I am looking at using a ceiling mounted projector and A 120 inch screen. As for all the technical equipment, I am not really sure what systems are good and bad. For the technical equipment I am looking at spending about 4000 to 5000 dollars. Also the screen I am not sure if we should actually buy a screen or we can just use the wall if we painted a white screen on it? As for the Media System itself, I am looking for something that I can play dvds, play movies from a harddrive, play music, be able to download movies directly from the Internet. What does everyone think about the Home Media center's made by HP or other manufacturers, in contrast to having A/V recivers from various manufacturers? I'm looking for 7.1 surround sound. Also what is everyone's opinion on floor mount speakers or wall mount speakers and what gauge wire should be ran between the system and speakers? Also what different cables should I run from the projector to the audio/video equipment, so there will always be an option of upgrading the system without having a run new cables in the ceiling, i.e. cat5e, cat6, HDMI, coaxial?

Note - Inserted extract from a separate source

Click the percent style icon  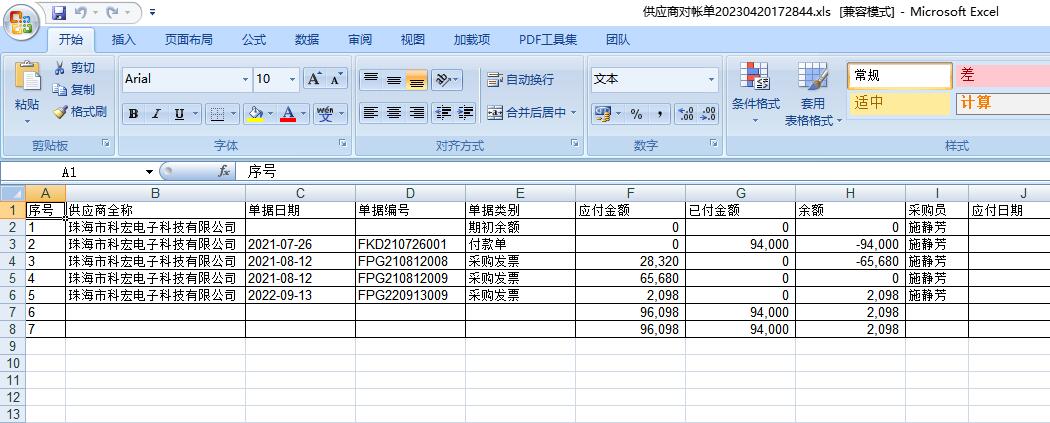tap(636, 114)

Thank you all in advance for your help, please let me know if more information is required.
Pinealps :help:


----------



## bpape (Sep 14, 2006)

Welcome to the forum. You've got a lot of questions from soup to nuts in there. Right now, I'm just going to address the construction aspects.

First of all, you need to narrow the room a little bit. 24x25 is almost perfectly square and you'll have bass mod overlap issues that will be hard to deal with. If you can knock off 2-3' of width, that'd help.

Walls - Fill the stud cavities with insulation and drywall. Don't cover the entire wall with absorption. You need an analysis to determine what should go where and how much so you end up with a balanced absorption scheme. You can cover the whole wall with cloth from a visual standpoint.

Riser - Build it sturdy and fill FULL with insulation. 

Cabling - RUN CONDUIT EVERYWHERE :T Don't skimp on size. You never know what future requirements will bring. For example, I ran 4" conduit to my PJ position and 3" to the front of my riser so I can easily do external hookups. Front of riser has composite and component video, analog and SPDIF audio, Cat5 network, and a phone jack.

Bryan


----------



## tenzip (May 4, 2007)

Pinealps said:


> Also the screen I am not sure if we should actually buy a screen or we can just use the wall if we painted a white screen on it?


Take a look at the DIY Screens forum for help with the above. Sounds like this is a ways off if you're just at framing stage, but never to early to take a look at options. It would help to know what projector you're going to use, as that will determine how much light will be hitting the screen, and that tells you what screen or screen paint would be best. There are calculators out there on the web that will tell you how high to build your riser, and what size your screen should be according to how far back you're sitting.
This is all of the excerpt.